◆ OBJETIVO 1 ◆
Responde, por favor, às perguntas seguintes com base no texto sobre o avô materno:
(a) Como se chamava o avô materno?
(b) Em que mês e ano se deu a saída da Marinha Grande?
(c) Em que largo está implantada a Livros & Companhia?
◆ OBJETIVO 2 ◆
Transcreve sem alterações a parte do texto sobre o avô materno que abre com as palavras "Hoje fui à Livros" e fecha com "com Redes Sociais.".
◆ OBJETIVO 3 ◆
Dá seguimento ao texto sobre o avô materno e a livraria, escrevendo a parte seguinte a partir do ponto em que ele termina.

◆ TEXTO FORNECIDO ◆
·····

A circunstância ocasional
de mal ter conhecido o meu avô materno, Manuel Alexandre, tem-me levado a
recolher, sem grande curiosidade diga-se, os testemunhos daqueles que se
lembram de quem ele era. Saí da Marinha Grande em Agosto de 86 e o meu avô
viria a falecer no ano seguinte. Já antes, com ele acamado, pouco
partilhávamos: estava doente e eu tinha quatro ou cinco anos. Cruzámo-nos mas
não o conheci (quantas vezes abusamos da palavra “conhecer” quando na verdade
queremos dizer “passei por” ou “cruzei-me com” na vida?) o que, pelas
descrições que o meu pai, a minha mãe e a minha tia fazem dele, me dá pena. Por
eu ser parecido com ele, porque estava tantas vezes “na dele”, e porque gostava
de ler.
Hoje fui à Livros &
Companhia, implantada no largo Ilídio de Carvalho, onde meus avós moraram
(quase) toda a vida em comum. Havia deixado encomendados três livros, dois para
oferta e A Insanidade das Massas, para me munir de visões complementares
desta insanidade que mistura a Cultura de Cancelamento com Redes Sociais.

·····

◆ DADOS REGISTADOS ◆
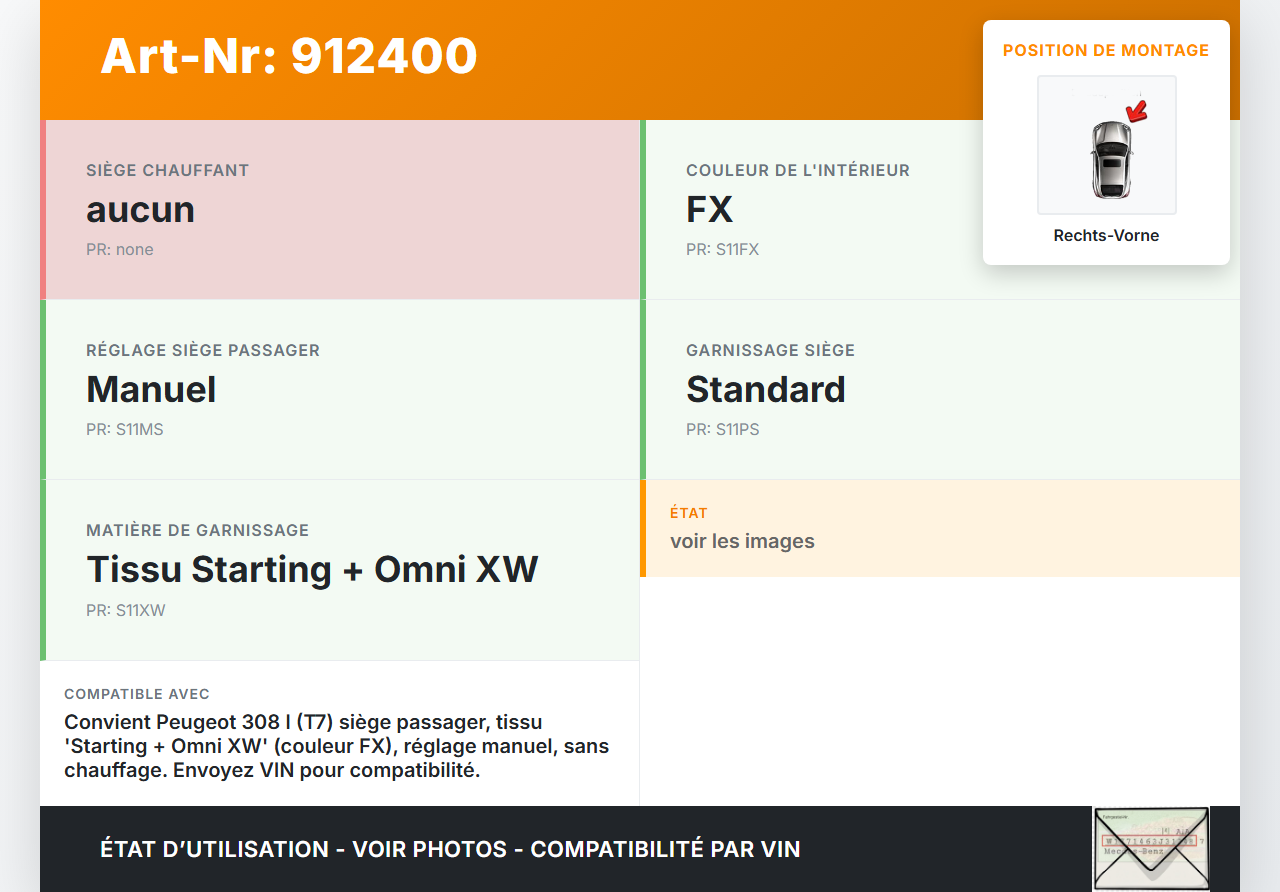Click the PR: S11PS code
The width and height of the screenshot is (1280, 892).
click(x=723, y=430)

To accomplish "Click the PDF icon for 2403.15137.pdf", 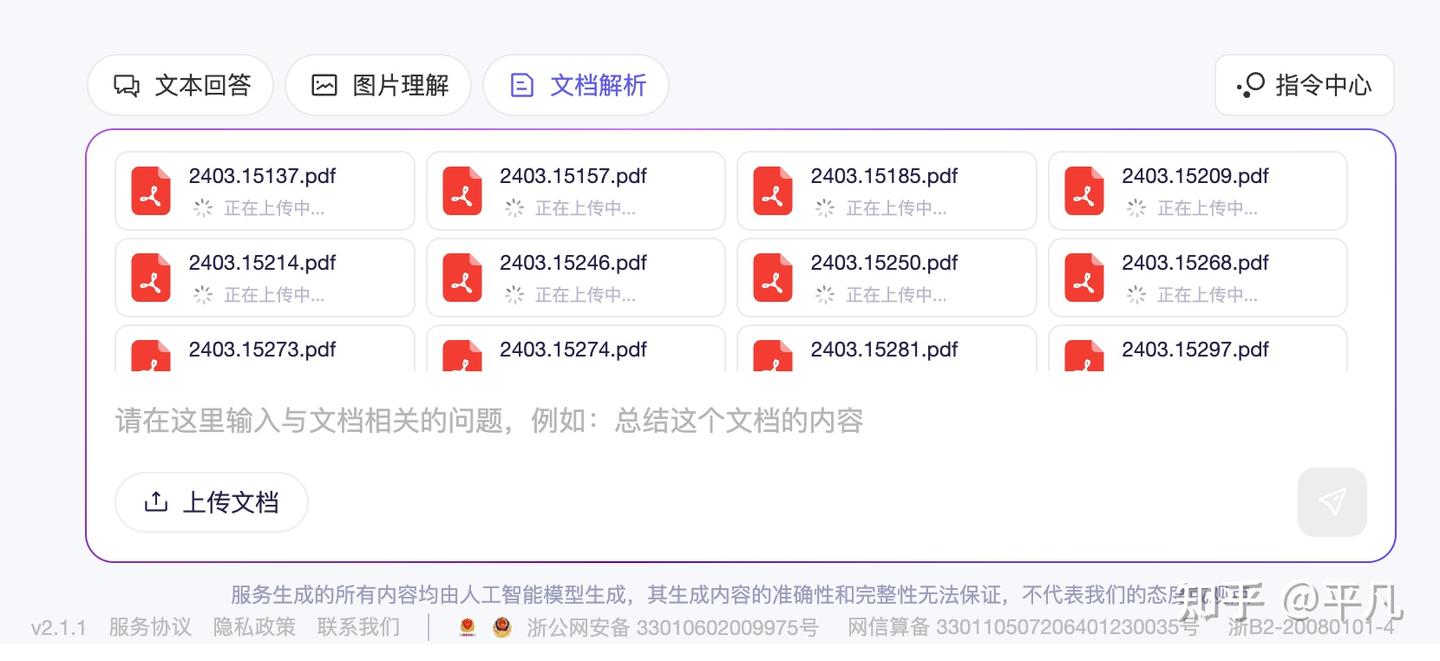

·····

◆ RESPOSTA FINAL 1 ◆
(a) Manuel Alexandre
(b) Agosto de 86
(c) No largo Ilídio de Carvalho

◆ RESPOSTA FINAL 2 ◆
Hoje fui à Livros &
Companhia, implantada no largo Ilídio de Carvalho, onde meus avós moraram
(quase) toda a vida em comum. Havia deixado encomendados três livros, dois para
oferta e A Insanidade das Massas, para me munir de visões complementares
desta insanidade que mistura a Cultura de Cancelamento com Redes Sociais.

◆ RESPOSTA FINAL 3 ◆
Apresentei-me à Odete, a dona ou empregada (?), como sendo filho, sobrinho,
neto de tal. Ela então contou-me como passou e/ou abriu quase todas as
livrarias na Marinha, desde uma na rua do jornaleiro – se eu me lembrava? não
pois saí da Marinha com cinco anos e são mais as lojas de que me lembro quando
voltava de visita do que enquanto lá vivia; mas lembro-me de leitaria, por onde
passava com a minha avó a caminho da praça, do jornaleiro e do Benjamim; e da
papelaria do Quintela, no prédio onde vivíamos – à Diálogo, na rotunda
Heróis do Ultramar (hoje Praça do Vidreiro), à do Atrium, que há anos
também acabou por fechar, estabilizando naquela casinha de bonecas onde hoje
compro a maioria dos livros.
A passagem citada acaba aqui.